Try to read each csv file one by one and write out with write.table and option append = T.
Something like this:
read one csv file;
write.table(..., append = T) to the final csv file;
remove the table with rm();
gc().
Repeate until all files are written out.
You can use the option append = TRUE
first <- data.frame(x = c(1,2), y = c(10,20))
second <- data.frame(c(3,4), c(30,40))
write.table(first, "file.csv", sep = ",", row.names = FALSE)
write.table(second, "file.csv", append = TRUE, sep = ",", row.names = FALSE, col.names = FALSE)

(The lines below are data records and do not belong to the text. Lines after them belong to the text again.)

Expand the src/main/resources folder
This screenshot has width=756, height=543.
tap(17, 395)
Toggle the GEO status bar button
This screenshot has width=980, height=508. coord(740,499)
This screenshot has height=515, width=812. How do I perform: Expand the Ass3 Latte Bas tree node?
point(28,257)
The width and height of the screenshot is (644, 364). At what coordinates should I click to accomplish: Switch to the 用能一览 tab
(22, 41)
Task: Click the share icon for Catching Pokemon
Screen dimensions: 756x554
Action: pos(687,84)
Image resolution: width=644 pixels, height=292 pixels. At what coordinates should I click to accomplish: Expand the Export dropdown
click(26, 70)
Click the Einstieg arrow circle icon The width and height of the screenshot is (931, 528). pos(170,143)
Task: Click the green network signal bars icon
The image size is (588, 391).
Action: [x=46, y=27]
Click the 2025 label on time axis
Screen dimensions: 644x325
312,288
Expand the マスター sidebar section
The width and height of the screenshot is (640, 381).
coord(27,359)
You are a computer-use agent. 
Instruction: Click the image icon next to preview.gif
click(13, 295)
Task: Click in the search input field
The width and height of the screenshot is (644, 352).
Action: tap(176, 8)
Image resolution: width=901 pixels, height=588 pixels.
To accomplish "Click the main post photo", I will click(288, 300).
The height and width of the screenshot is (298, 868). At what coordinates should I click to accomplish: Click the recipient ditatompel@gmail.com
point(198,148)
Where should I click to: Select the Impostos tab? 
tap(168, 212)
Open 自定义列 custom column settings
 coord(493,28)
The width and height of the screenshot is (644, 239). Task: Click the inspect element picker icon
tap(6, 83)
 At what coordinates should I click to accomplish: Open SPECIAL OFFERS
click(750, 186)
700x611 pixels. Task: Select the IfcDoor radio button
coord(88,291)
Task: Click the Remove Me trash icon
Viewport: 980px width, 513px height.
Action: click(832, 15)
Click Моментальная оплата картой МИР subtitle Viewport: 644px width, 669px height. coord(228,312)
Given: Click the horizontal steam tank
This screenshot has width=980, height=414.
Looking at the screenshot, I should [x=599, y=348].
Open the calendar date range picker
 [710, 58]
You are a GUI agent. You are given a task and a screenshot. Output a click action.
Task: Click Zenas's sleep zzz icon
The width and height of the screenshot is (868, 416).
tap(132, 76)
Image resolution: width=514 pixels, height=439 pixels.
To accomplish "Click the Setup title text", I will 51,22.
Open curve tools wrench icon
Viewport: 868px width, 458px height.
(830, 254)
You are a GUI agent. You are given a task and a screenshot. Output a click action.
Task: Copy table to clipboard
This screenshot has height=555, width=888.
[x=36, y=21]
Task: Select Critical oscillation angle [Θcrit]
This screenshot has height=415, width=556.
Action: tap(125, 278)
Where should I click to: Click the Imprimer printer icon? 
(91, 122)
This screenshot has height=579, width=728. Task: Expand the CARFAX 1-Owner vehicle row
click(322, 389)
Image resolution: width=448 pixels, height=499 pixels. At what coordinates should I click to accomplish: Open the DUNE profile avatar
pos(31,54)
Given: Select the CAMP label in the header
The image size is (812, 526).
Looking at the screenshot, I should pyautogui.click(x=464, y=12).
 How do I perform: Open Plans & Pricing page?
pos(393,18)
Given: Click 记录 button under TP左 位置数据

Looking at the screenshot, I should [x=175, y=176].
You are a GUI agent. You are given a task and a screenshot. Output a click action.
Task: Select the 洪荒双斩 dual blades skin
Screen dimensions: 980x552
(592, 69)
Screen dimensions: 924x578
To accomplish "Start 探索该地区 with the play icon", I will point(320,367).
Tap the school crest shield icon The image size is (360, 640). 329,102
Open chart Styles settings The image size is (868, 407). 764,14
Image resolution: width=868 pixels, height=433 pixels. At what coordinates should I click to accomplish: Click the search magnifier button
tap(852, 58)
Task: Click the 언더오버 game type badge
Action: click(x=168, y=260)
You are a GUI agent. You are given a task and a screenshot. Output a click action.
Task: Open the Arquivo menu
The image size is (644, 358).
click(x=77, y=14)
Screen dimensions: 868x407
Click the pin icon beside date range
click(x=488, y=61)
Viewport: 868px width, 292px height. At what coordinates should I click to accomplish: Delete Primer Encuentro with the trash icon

First create 3 test files and then create a variable Files containing their names. We used Sys.glob to do get the vector of file names but you may need to modify this statement. Then define outFile as the name of the output file. For each component of Files read in the file with that name and write it out. If it is the first file then write it all out and if it is a subsequent file write it all except for the header being sure to use append = TRUE. Note that L is overwritten each time a file is read in so that only one file takes up space at a time.
# create test files using built in data frame BOD
write.csv(BOD, "BOD1.csv", row.names = FALSE)
write.csv(BOD, "BOD2.csv", row.names = FALSE)
write.csv(BOD, "BOD3.csv", row.names = FALSE)
Files <- Sys.glob("BOD*.csv") # modify as appropriate
outFile <- "out.csv"
for(f in Files) {
L <- readLines(f)
if (f == Files[1]) cat(L, file = outFile, sep = "\n")
else cat(L[-1], file = outFile, sep = "\n", append = TRUE)
}
# check that the output file was written properly
file.show(outFile)
The loop could alternately be replaced with this:
for(f in Files) {
d <- read.csv(f)
first <- f == Files[1]
write.table(d, outFile, sep = ",", row.names = FALSE, col.names = first, append = !first)
}